(Source records)
--------------------------------

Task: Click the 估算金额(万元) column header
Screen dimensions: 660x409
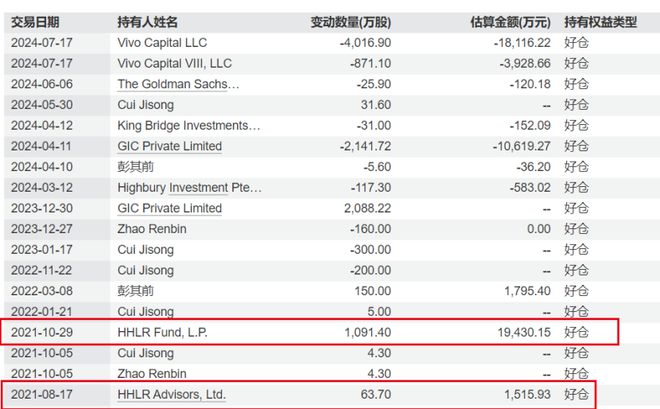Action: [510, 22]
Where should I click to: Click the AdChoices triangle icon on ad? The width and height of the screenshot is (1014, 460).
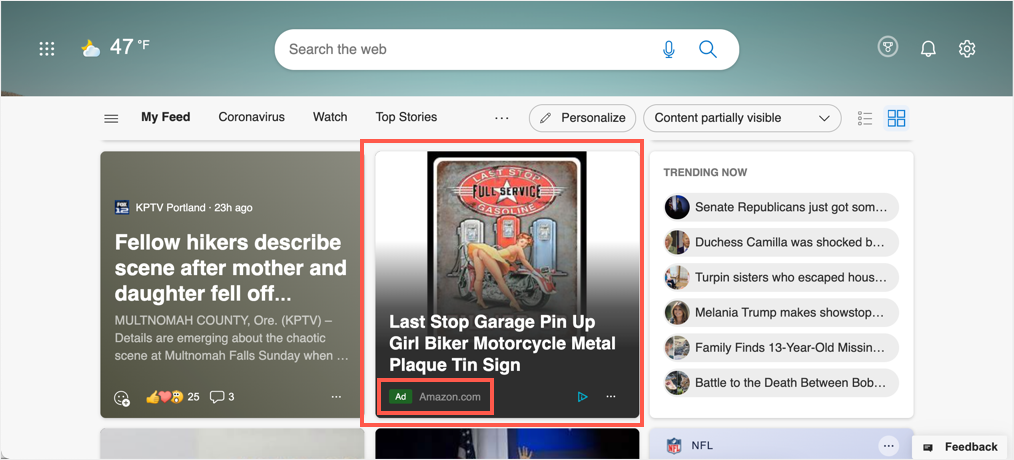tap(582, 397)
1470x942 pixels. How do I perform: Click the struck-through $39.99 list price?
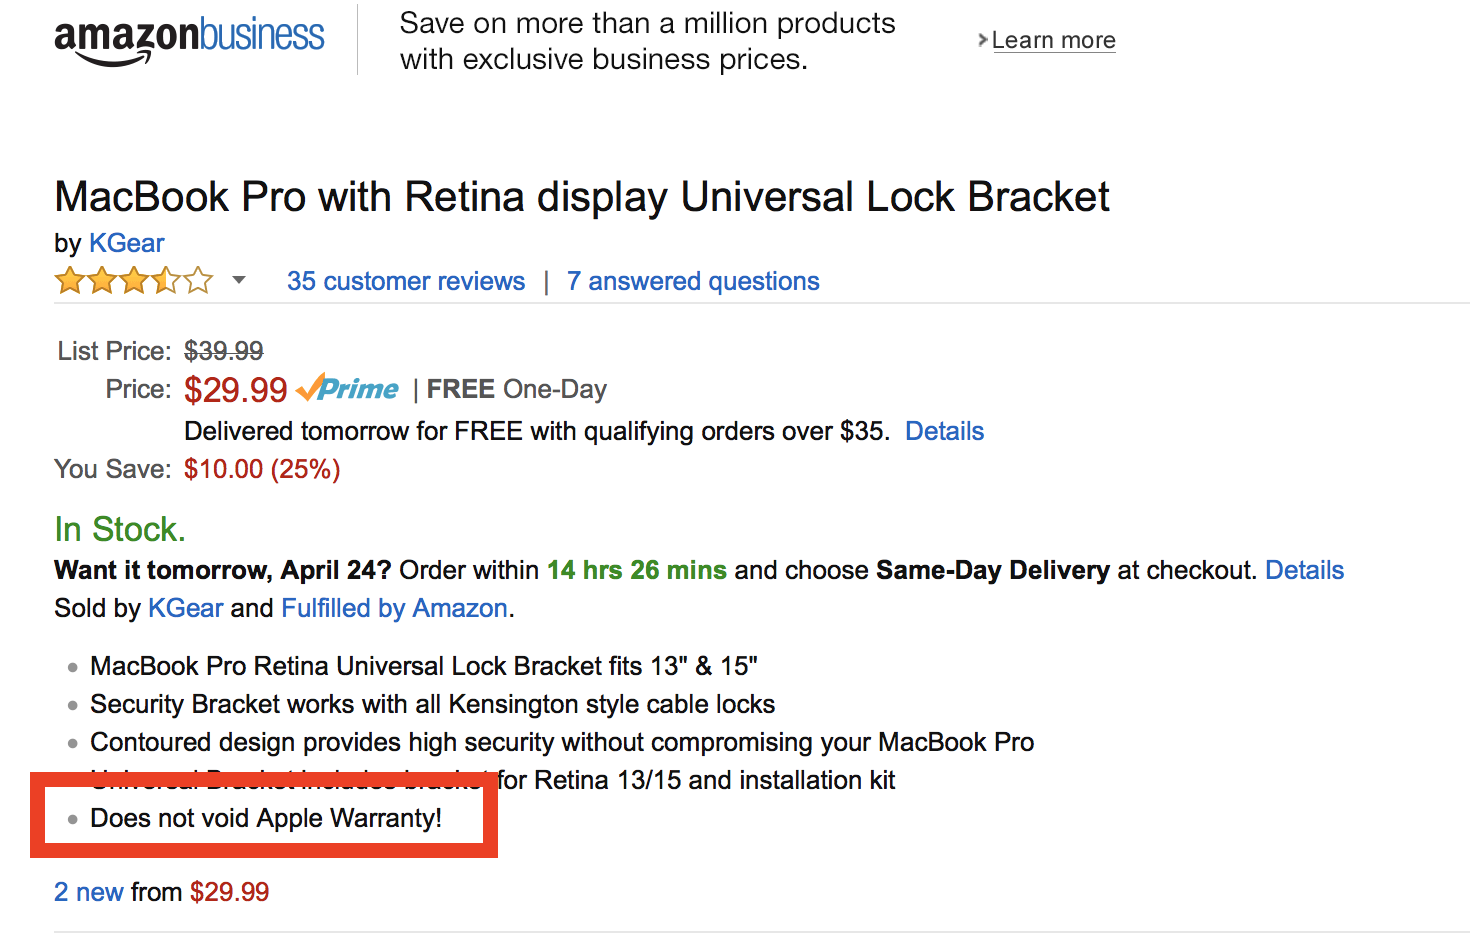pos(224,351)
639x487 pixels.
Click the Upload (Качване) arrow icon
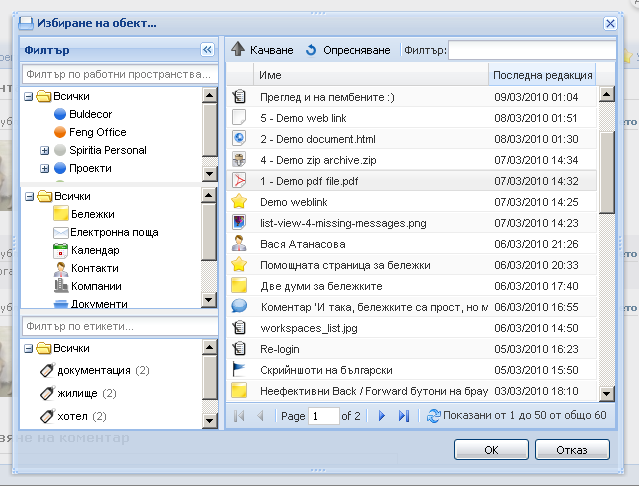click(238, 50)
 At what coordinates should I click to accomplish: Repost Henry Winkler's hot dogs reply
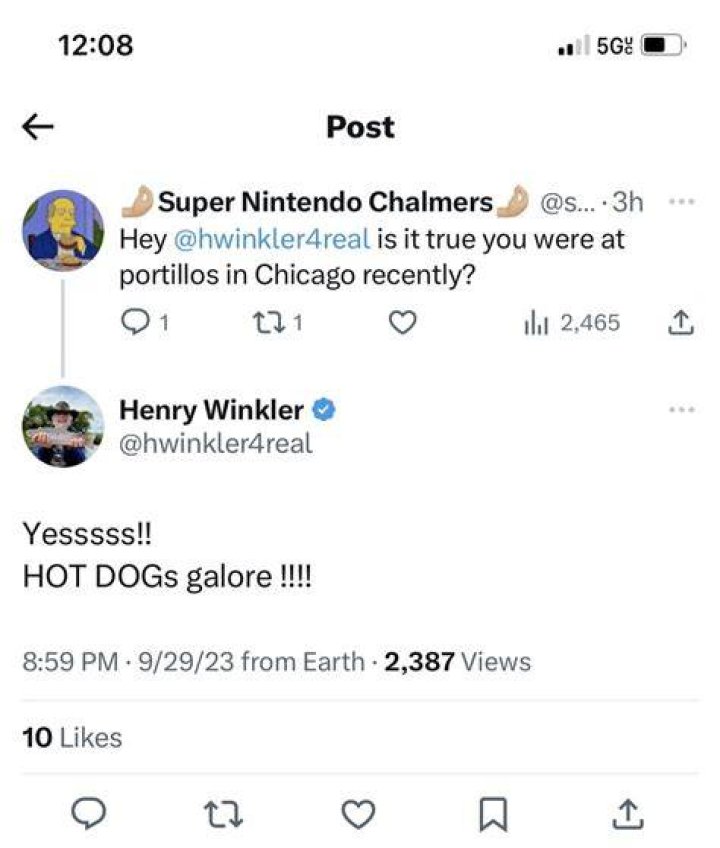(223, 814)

--------------------------------

**What is required:** Only the lines from the one containing "Where should I" through the final line of the data are to be written out, exactly as they stand and without pictures.

**Your solution:**
Where should I click to: Click the AdChoices triangle icon on ad? The width and height of the screenshot is (1014, 460).
tap(582, 397)
1470x942 pixels. How do I perform: Click the struck-through $39.99 list price?
pos(224,351)
639x487 pixels.
Click the Upload (Качване) arrow icon
click(238, 50)
 At what coordinates should I click to accomplish: Repost Henry Winkler's hot dogs reply
(223, 814)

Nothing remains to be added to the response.